» **Passage shown**
Tuesday, April 2, 2019

Q&A with Lydia Fitzpatrick


Lydia Fitzpatrick, photo by Grainger David
Lydia Fitzpatrick is the author of the new novel Lights All Night Long, which focuses on a Russian exchange student in Louisiana. Fitzpatrick's work has appeared in a variety of publications, including The O. Henry Prize Stories and The Best American Mystery Stories. She lives in Los Angeles.

Q: You note that your protagonist Ilya was originally supposed to be a minor character in the novel. Why did you end up making him the focus of the book?

A: Sadie was the protagonist of the novel’s first few incarnations (there have been many!), and Ilya was a minor character meant to capture her attention briefly.

I’m generally resistant to the mystification of the writing process (maybe the muse was more apt to sing pre-Internet?), but the moment Ilya appeared on the page did feel charged.

I normally write exposition long and scenes short, but the scene when he and Sadie met went on and on, it became unwieldy and awkward, because, I realized, I didn’t want Ilya to leave the story. I wanted to know what had brought him from Russia to Louisiana, who he’d left behind, and in exploring his past, I found the novel’s final incarnation.

Q: You already had some familiarity with Russia, but did you need to do much research to write the book?

A: I read extensively about Russia in the ‘90s and 2000s. Svetlana Alexievich’s oral histories and Arkady Babchanko’s One Soldier’s War were invaluable in giving a sense of the varied Russian experience of these years. I also use photos as a way to sink into my fictional worlds—and Donald Weber’s photos, especially the ones shot in Vorkuta, were my favorite portals.

I’ve visited Russia twice—in the mid ‘90s with my family, and in 2008 on a research trip—but the street view function on Google Maps was also an amazingly useful way to “visit” when I couldn’t actually afford to get myself to Russia.

There’s one town, especially, that served as an inspiration for Berlozhniki and that I virtually roamed for hours and hours. I know its statues and street signs, the coupons plastered in the grocery store windows, the sweeping steps of the Miner’s Palace of Culture, and that one road—my favorite—that passes an ancient izba and ends in a field.

» **Required task A**
Summarize the Lydia Fitzpatrick interview in two sentences.
» **Required task B**
According to the Lydia Fitzpatrick interview, what did the town she virtually roamed for hours serve as an inspiration for?
» **Required task C**
Please continue the Lydia Fitzpatrick interview from where it stops.
The material that follows comes from a different source than the interview.

» **Data**
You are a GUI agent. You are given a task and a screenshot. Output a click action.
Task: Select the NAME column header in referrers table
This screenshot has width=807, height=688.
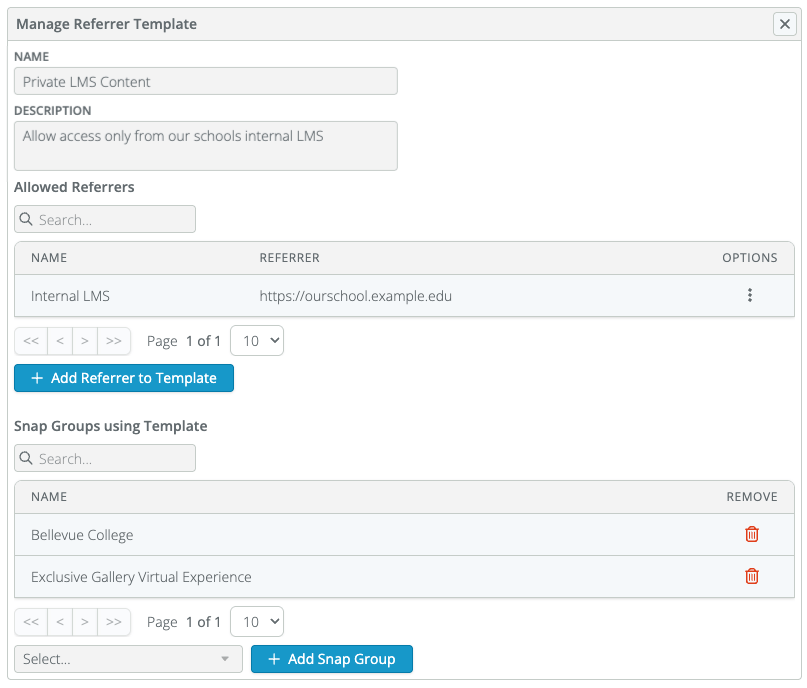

» **Written response A**
Lydia Fitzpatrick, author of the novel Lights All Night Long, explains that Ilya began as a minor character meant to briefly catch Sadie's attention, but she wanted to know his past, and exploring it led to the novel's final incarnation. For research, she read extensively about Russia in the '90s and 2000s, used photos, visited Russia twice, and virtually roamed one town through Google Maps street view.

» **Written response B**
Berlozhniki.

» **Written response C**
Q: How was the novel's title chosen, and what does it signify for you?

A: On the surface, the refinery lights are a symbol of hope—Ilya’s hope and the vast and varied hopes of Russians in the wake of the Soviet Union’s collapse. The lights are a bit of a mirage, though, and there’s heartbreak in that. The wealth, the glitz they signify is in Ilya’s backyard, but it couldn’t be further from his pocket.

Q: Did you know how the novel would end before you started writing it, or did you make changes along the way?

A: No, which is probably the origin of my bitterness towards the muse. I wrote several endings that did not work, and then I spent a good six months puzzling out the plot without actually writing a single word.

Not surprisingly, the origins of the issue with the ending were pretty far upstream, so once I did figure out how I wanted the novel to end, it took a lot of reworking in order to have that ending feel earned.

Q: What are you working on now?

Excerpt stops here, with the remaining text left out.